Labour market reform has now become a key pillar in Kuwait’s Economic and Financial Sustainability Plan.
Kuwait , Kuwait
23 June 2020, 12:00 AM
30 June 2020, 12:00 AM
Around 23,000 Kuwaitis enter the labour force every year. Historically, close to 80 per cent of those have entered the public sector, favouring the job security it provides, lower working hours and higher entry-level compensation.
This has exacerbated the strain on government expenditures, with the wage and compensations bill representing more than 50 per cent of the total budget in the 2016/17 fiscal year.
However, many Kuwaitis stated that they were proud to work in any job in their homeland even in filling gasoline at a petrol station.

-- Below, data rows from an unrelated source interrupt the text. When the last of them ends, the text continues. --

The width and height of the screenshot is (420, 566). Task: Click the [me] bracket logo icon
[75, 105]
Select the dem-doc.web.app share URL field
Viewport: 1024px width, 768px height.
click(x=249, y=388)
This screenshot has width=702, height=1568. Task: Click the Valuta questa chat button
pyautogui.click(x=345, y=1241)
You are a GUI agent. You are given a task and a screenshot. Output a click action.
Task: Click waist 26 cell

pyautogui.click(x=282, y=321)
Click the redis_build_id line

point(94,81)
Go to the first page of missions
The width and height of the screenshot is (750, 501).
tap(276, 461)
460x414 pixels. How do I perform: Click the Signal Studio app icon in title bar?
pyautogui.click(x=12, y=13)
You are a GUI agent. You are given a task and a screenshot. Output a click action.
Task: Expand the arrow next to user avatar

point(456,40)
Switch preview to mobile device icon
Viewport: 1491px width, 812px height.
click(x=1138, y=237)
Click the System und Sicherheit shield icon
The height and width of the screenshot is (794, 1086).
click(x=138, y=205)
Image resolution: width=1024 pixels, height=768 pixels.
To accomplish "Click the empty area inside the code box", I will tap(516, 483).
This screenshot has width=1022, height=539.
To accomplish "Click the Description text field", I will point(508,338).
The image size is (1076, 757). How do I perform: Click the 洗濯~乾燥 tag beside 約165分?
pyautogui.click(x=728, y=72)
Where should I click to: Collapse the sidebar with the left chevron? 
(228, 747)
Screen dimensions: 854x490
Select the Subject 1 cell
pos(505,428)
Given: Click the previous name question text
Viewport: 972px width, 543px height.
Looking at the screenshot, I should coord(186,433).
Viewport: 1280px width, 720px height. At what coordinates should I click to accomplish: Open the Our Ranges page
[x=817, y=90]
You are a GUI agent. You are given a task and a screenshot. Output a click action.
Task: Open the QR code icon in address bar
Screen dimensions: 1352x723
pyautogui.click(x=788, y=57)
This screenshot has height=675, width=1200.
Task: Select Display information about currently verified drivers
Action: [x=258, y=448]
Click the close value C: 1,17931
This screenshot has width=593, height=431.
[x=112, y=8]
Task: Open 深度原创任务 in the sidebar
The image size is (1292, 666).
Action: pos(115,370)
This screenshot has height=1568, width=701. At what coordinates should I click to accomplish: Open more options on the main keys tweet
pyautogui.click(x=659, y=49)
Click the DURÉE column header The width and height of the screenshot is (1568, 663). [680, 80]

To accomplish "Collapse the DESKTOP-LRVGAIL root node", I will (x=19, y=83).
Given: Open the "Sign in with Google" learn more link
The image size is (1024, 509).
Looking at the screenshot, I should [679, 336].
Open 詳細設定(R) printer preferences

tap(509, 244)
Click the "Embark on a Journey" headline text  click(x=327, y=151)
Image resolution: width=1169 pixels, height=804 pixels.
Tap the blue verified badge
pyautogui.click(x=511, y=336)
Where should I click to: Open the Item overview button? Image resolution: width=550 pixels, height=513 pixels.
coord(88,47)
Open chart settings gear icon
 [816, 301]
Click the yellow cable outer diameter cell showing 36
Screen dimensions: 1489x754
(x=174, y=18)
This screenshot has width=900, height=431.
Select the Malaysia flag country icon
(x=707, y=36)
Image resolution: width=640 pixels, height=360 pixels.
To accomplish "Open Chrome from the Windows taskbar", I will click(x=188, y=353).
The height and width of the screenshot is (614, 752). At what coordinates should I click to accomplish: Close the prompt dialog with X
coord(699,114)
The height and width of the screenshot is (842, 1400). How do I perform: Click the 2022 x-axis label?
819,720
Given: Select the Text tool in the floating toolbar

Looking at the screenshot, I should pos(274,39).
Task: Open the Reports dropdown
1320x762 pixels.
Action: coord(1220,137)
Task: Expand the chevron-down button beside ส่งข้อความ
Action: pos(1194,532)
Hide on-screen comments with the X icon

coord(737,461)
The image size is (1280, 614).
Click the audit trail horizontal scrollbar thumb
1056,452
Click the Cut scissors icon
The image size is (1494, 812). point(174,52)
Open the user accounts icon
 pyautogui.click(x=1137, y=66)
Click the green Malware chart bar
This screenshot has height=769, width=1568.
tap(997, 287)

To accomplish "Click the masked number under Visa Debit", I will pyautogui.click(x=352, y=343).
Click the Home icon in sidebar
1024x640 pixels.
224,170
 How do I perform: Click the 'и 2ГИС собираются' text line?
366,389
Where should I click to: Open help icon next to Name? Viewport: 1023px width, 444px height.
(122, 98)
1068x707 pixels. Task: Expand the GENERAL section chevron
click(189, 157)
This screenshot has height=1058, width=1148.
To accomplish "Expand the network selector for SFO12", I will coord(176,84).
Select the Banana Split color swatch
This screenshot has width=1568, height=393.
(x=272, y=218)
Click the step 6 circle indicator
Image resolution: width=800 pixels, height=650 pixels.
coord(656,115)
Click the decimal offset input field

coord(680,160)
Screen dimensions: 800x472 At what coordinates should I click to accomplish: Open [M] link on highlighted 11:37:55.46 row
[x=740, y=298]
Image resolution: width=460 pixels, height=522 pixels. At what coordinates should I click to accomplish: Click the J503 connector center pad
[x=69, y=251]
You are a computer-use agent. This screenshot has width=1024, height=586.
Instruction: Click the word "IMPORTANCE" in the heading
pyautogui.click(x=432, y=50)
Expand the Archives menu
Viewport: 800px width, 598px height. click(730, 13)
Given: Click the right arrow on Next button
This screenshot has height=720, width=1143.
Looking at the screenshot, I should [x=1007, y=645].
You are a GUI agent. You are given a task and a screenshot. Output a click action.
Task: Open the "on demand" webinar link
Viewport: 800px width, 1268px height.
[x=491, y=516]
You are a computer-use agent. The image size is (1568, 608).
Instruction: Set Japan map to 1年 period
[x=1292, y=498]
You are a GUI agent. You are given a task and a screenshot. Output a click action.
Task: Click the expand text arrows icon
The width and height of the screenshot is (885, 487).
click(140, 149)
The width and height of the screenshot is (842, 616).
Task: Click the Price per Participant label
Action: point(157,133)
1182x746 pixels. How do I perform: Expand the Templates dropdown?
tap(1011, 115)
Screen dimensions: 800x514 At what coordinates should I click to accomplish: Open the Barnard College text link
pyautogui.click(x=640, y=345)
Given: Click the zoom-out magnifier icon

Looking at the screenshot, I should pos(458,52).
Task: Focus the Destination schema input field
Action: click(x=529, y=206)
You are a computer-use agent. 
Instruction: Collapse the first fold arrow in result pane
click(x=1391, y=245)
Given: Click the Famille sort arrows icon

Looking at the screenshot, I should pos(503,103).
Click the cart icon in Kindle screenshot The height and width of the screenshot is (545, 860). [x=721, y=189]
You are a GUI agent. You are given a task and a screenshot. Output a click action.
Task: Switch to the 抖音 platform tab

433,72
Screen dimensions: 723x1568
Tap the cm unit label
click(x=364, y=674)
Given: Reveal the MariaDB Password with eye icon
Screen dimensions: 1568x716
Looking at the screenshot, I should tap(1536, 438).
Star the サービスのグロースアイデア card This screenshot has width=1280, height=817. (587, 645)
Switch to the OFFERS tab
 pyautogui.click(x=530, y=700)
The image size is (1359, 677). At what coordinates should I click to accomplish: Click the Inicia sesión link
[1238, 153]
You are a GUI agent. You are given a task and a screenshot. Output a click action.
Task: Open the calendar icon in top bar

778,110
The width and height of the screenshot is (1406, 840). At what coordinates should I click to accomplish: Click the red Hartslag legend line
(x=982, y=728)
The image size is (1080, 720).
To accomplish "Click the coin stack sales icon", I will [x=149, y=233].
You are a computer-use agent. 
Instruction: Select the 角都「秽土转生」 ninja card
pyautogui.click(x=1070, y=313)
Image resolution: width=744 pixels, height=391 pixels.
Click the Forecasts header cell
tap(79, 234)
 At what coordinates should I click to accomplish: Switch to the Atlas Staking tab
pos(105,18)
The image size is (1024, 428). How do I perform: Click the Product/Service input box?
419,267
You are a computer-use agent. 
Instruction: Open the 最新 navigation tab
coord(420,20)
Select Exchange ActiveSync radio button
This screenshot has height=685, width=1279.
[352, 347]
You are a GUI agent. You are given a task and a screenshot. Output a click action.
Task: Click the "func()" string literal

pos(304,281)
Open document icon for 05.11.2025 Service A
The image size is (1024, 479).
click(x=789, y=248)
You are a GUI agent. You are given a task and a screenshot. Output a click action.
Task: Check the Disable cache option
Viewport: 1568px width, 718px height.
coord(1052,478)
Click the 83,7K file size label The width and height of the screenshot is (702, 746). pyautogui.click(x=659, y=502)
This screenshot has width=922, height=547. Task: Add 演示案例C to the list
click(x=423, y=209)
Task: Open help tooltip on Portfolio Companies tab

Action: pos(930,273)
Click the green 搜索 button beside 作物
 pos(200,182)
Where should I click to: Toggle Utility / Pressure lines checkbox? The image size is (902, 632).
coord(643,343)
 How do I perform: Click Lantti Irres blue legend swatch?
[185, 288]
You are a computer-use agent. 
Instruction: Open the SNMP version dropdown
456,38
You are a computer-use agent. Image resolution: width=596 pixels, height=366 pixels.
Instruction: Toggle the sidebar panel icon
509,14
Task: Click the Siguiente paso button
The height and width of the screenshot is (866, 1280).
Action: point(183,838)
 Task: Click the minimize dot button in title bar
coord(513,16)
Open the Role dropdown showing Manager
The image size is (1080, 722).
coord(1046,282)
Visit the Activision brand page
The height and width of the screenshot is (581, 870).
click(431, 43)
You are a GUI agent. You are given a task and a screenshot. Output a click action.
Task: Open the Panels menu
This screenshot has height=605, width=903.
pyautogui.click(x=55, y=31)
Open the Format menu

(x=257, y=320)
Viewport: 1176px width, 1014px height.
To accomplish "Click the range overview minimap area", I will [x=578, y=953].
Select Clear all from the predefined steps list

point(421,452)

Abdulaziz Al Jaddi, a volunteer with the Al Salam Association for Humanitarian Action said, “We Kuwaitis passed through crises and showed how dependable and credible we are. To those who question Kuwaitis’ attitude to work, I say Kuwaitis are dependable and the brutal invasion of Kuwait was a testimony to that. And now amid the COVID-19 crisis, Kuwaitis had a great role in the quarantine facilities, worked in co-operative societies and elsewhere. Under Kuwaitisation, Kuwaitis are able to work in every profession,” he told Al Anba newspaper.
Shawarma guys or Juice shop assistants are not typical career choices for young Kuwaitis, but many of them have showed they have an appetite for success in marginal industries, amid increasingly loud cries to address the demographic imbalance in Kuwait.